From the foundation of creation itself to the physical manifestation of original sin, semen has shot itself across the face of religion for millennia

When some guys jerk off, they mess up a tissue; when others do it, they create civilization. Not a civilization, mind you — the entirety of civilization, including agriculture, the wheel, sailing, written language and more.

If you’re a serial tissue destroyer, don’t feel bad: Just one being has ever masturbated so powerfully that it brought humanity out of the Stone Age, and he was an ancient Sumerian god. He wasn’t the only god whose cum contained divine power, though. The world is full of religions that have viewed semen as some combination of holy, powerful or sinful, but have always, always, taken it extremely seriously.

Before Judeo-Christianity lugged original sin into the conversation, jizz wasn’t considered dirty. In fact, in ancient Sumeria, it was arguably the most important substance in the world — important enough that the word for “semen” also meant “fresh water,” which are both, in their own ways, the source of all life. In fact, Enki was the god of both, as well as wisdom, art, crafts, healing and more, and when Enki jerked off, the result was the Tigris and Euphrates rivers, which formed the lush Fertile Crescent in Mesopotamia and whose verdancy made the local Neolithic humans’ move from hunting and gathering to an agrarian society possible.

(EXERCISE TASK 1) In the records, rewrite the lines from the line with "1.68 [341, 742]" to the line with "1.00 [341, 1182]", putting "Yili Rd." in place of "Yili Road" and leaving everything else unchanged.

(DATA FOR PROCESSING)
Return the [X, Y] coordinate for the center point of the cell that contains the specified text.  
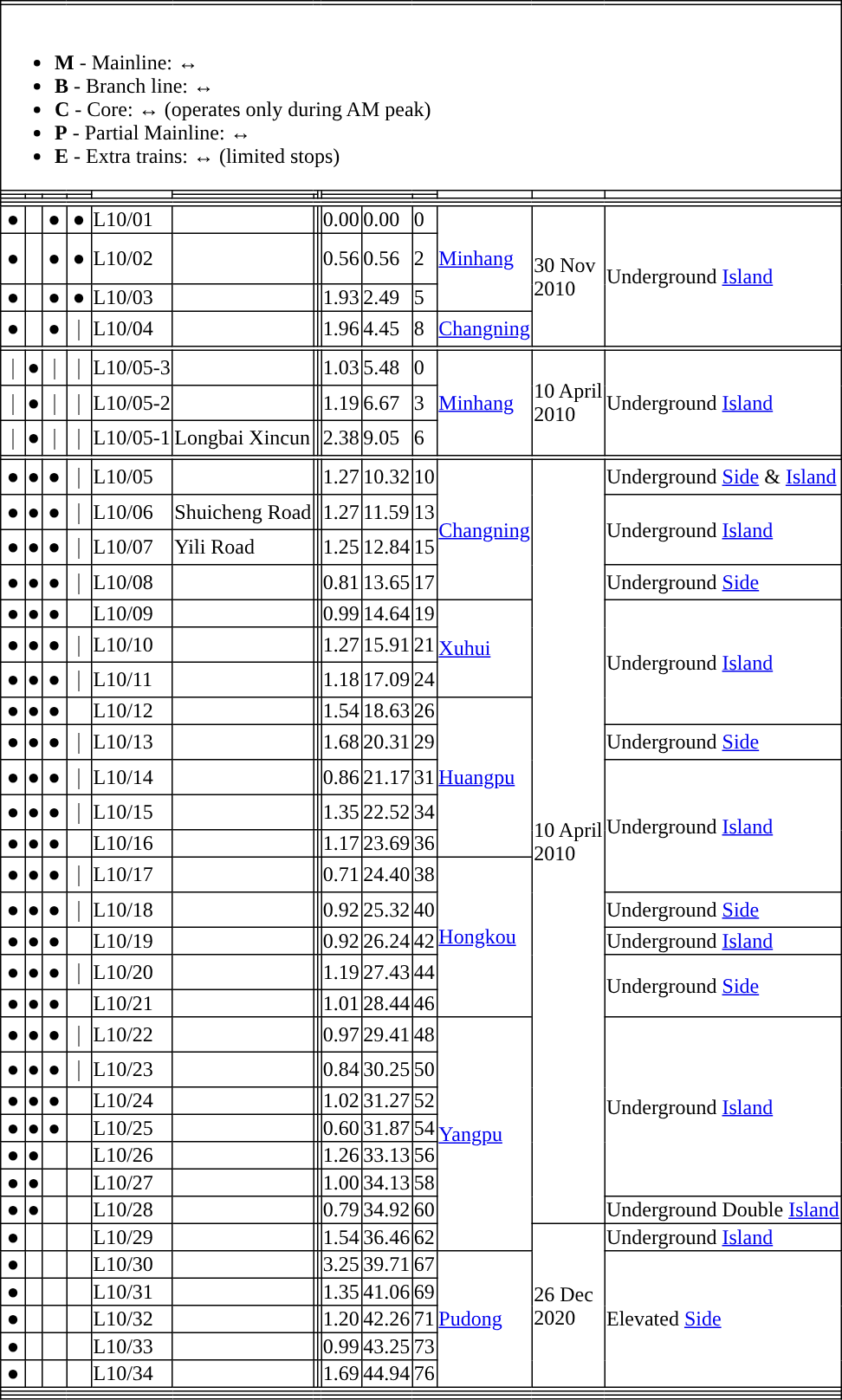
1.68 [341, 742]
20.31 [386, 742]
L10/15 [132, 812]
15.91 [386, 644]
11.59 [386, 512]
Hongkou [484, 936]
L10/05-2 [132, 403]
31.27 [386, 1101]
L10/04 [132, 328]
24 [424, 679]
3.25 [341, 1265]
1.25 [341, 547]
L10/05-1 [132, 437]
30.25 [386, 1069]
1.18 [341, 679]
44.94 [386, 1374]
1.01 [341, 1003]
15 [424, 547]
L10/23 [132, 1069]
13.65 [386, 582]
58 [424, 1182]
L10/14 [132, 777]
13 [424, 512]
10.32 [386, 476]
L10/02 [132, 258]
0.60 [341, 1128]
26.24 [386, 941]
56 [424, 1156]
17 [424, 582]
Yangpu [484, 1134]
0.84 [341, 1069]
6.67 [386, 403]
L10/03 [132, 298]
L10/05 [132, 476]
Yili Road [243, 547]
36 [424, 844]
L10/29 [132, 1237]
34 [424, 812]
46 [424, 1003]
10 [424, 476]
L10/11 [132, 679]
L10/32 [132, 1319]
L10/33 [132, 1346]
29.41 [386, 1034]
67 [424, 1265]
39.71 [386, 1265]
L10/20 [132, 972]
27.43 [386, 972]
Underground Double Island [722, 1210]
L10/13 [132, 742]
L10/07 [132, 547]
L10/31 [132, 1292]
L10/10 [132, 644]
L10/30 [132, 1265]
L10/01 [132, 220]
23.69 [386, 844]
38 [424, 874]
L10/34 [132, 1374]
L10/08 [132, 582]
41.06 [386, 1292]
1.20 [341, 1319]
L10/05-3 [132, 367]
50 [424, 1069]
L10/06 [132, 512]
1.96 [341, 328]
1.93 [341, 298]
2 [424, 258]
8 [424, 328]
28.44 [386, 1003]
24.40 [386, 874]
60 [424, 1210]
0.71 [341, 874]
1.02 [341, 1101]
44 [424, 972]
9.05 [386, 437]
36.46 [386, 1237]
0.86 [341, 777]
52 [424, 1101]
L10/09 [132, 613]
L10/28 [132, 1210]
0.79 [341, 1210]
L10/26 [132, 1156]
54 [424, 1128]
L10/24 [132, 1101]
34.13 [386, 1182]
26 Dec 2020 [568, 1305]
21 [424, 644]
2.49 [386, 298]
L10/19 [132, 941]
34.92 [386, 1210]
1.00 [341, 1182]
Elevated Side [722, 1319]
29 [424, 742]
21.17 [386, 777]
Longbai Xincun [243, 437]
5 [424, 298]
69 [424, 1292]
L10/22 [132, 1034]
L10/12 [132, 711]
42.26 [386, 1319]
1.26 [341, 1156]
L10/25 [132, 1128]
73 [424, 1346]
1.03 [341, 367]
42 [424, 941]
26 [424, 711]
18.63 [386, 711]
48 [424, 1034]
31.87 [386, 1128]
33.13 [386, 1156]
25.32 [386, 910]
Huangpu [484, 777]
40 [424, 910]
Underground Side & Island [722, 476]
31 [424, 777]
Pudong [484, 1319]
0.97 [341, 1034]
Shuicheng Road [243, 512]
14.64 [386, 613]
4.45 [386, 328]
1.69 [341, 1374]
L10/18 [132, 910]
L10/27 [132, 1182]
L10/16 [132, 844]
62 [424, 1237]
5.48 [386, 367]
30 Nov 2010 [568, 276]
43.25 [386, 1346]
22.52 [386, 812]
3 [424, 403]
1.17 [341, 844]
0.81 [341, 582]
71 [424, 1319]
L10/21 [132, 1003]
L10/17 [132, 874]
2.38 [341, 437]
12.84 [386, 547]
76 [424, 1374]
17.09 [386, 679]
19 [424, 613]
6 [424, 437]
Xuhui [484, 648]
M - Mainline: ↔ B - Branch line: ↔ C - Core: ↔ (operates only during AM peak)P - Partial Mainline: ↔ E - Extra trains: ↔ (limited stops) [421, 97]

(EXERCISE TASK 2)
Answer these questions from the piece on semen in religion:
(a) What kind of being does the piece say brought humanity out of the Stone Age by masturbating?
(b) Besides "semen," what did the Sumerian word for it also mean?
(c) Which two rivers resulted when Enki masturbated?

(COMPLETE ANSWER 1)
1.68 [341, 742]
20.31 [386, 742]
L10/15 [132, 812]
15.91 [386, 644]
11.59 [386, 512]
Hongkou [484, 936]
L10/05-2 [132, 403]
31.27 [386, 1101]
L10/04 [132, 328]
24 [424, 679]
3.25 [341, 1265]
1.25 [341, 547]
L10/05-1 [132, 437]
30.25 [386, 1069]
1.18 [341, 679]
44.94 [386, 1374]
1.01 [341, 1003]
15 [424, 547]
L10/23 [132, 1069]
13.65 [386, 582]
58 [424, 1182]
L10/14 [132, 777]
13 [424, 512]
10.32 [386, 476]
L10/02 [132, 258]
0.60 [341, 1128]
26.24 [386, 941]
56 [424, 1156]
17 [424, 582]
Yangpu [484, 1134]
0.84 [341, 1069]
6.67 [386, 403]
L10/03 [132, 298]
L10/05 [132, 476]
Yili Rd. [243, 547]
36 [424, 844]
L10/29 [132, 1237]
34 [424, 812]
46 [424, 1003]
10 [424, 476]
L10/11 [132, 679]
L10/32 [132, 1319]
L10/33 [132, 1346]
29.41 [386, 1034]
67 [424, 1265]
39.71 [386, 1265]
L10/20 [132, 972]
27.43 [386, 972]
Underground Double Island [722, 1210]
L10/13 [132, 742]
L10/07 [132, 547]
L10/31 [132, 1292]
L10/10 [132, 644]
L10/30 [132, 1265]
L10/01 [132, 220]
23.69 [386, 844]
38 [424, 874]
L10/34 [132, 1374]
L10/08 [132, 582]
41.06 [386, 1292]
1.20 [341, 1319]
L10/05-3 [132, 367]
50 [424, 1069]
L10/06 [132, 512]
1.96 [341, 328]
1.93 [341, 298]
2 [424, 258]
8 [424, 328]
28.44 [386, 1003]
24.40 [386, 874]
60 [424, 1210]
0.71 [341, 874]
1.02 [341, 1101]
44 [424, 972]
9.05 [386, 437]
36.46 [386, 1237]
0.86 [341, 777]
52 [424, 1101]
L10/09 [132, 613]
L10/28 [132, 1210]
0.79 [341, 1210]
L10/26 [132, 1156]
54 [424, 1128]
L10/24 [132, 1101]
34.13 [386, 1182]
26 Dec 2020 [568, 1305]
21 [424, 644]
2.49 [386, 298]
L10/19 [132, 941]
34.92 [386, 1210]
1.00 [341, 1182]

(COMPLETE ANSWER 2)
(a) An ancient Sumerian god
(b) Fresh water
(c) The Tigris and Euphrates